Have gnu, will travel.
They are touting this as "for safety" I'll bet. But, once they work out the bugs, look for mandated NFC, bluetooth or some other ID device on EVERY vehicle. If it can detect the vehicle speed, just think of the unlimited revenue stream for speeding vehicles. Or, detecting if a vehicle license plate/registration/driver license is expired. Oh just think of the possibilities. Sniffers to detect pollution, someone talking on the phone, eating a hamburger, all sorts of thinks government could use to bilk consumers out of...of course, all in the name of "safety". Crock of mule fritters!
The Dream: Roads connected to the Internet, or "IoR", will revolutionize road safety! Reality: Roads will get hacked and send out bad information to Internet-connected vehicles.
I drive past this bottling plant every day, as do many other people as it's between the highway (well, two highways actually) and a large part of residential inner city.
It's historically been an isolated and industrial part of Denver, but there's a huge revitalization effort going on there. If you look on that Google map you'll see more than just car parks and industrial lots.
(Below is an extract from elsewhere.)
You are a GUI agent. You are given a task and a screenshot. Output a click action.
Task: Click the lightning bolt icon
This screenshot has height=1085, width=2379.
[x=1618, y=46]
There's a Natural Grocers just a block down and within half a mile there are three craft breweries, including the newish Blue Moon craft brewery (not to be confused with the horrible licensed Coors product).
Here's an article on what's happening to the street it's on:
https://www.denverpost.com/2018/06/21/denver-brighton-boulevard-project-impact/
Hopefully it works out better than this enhanced pavement:
http://dailycaller.com/2017/03/29/first-solar-freakin-roadway-in-the-us-breaks-again/
A local firm, International Road Dynamics, has been manufacturing and selling a product that does exactly the same things as this product does, for 35 years.
https://www.irdinc.com/
spend the money on old fashion maintenance and building additional lanes to reduce congestion. But that is so old school. Must spend on new and shiny stuff. My town just spent a but-load on some new autonomous sensor for testing the one autonomous car they are testing. Meanwhile us meat slabs still get RYG lights with no timing info at all. If there is a walk sign that has the timing info, I can get an idea if I should speed up, hold speed or come off the accelerator based on the pedestrian signa. Funny no one ever seems to suggest the millions of cars with meat slabs driving might find timing info for them useful.
How will they use the data when they find that 95% of traffic on a given road segment exceeds the speed limit? Will they use it for revenue enhancement? Or will they use it to implement the 85% rule?
now we know where all that money made from taxing and regulating legal weed is going...and who's smoking much of it.
With a lump of asphalt strapped to it's back.
Horse says: Bartender, one beer for me and one for the road.
TIL making roads safer by reducing speeds is evil.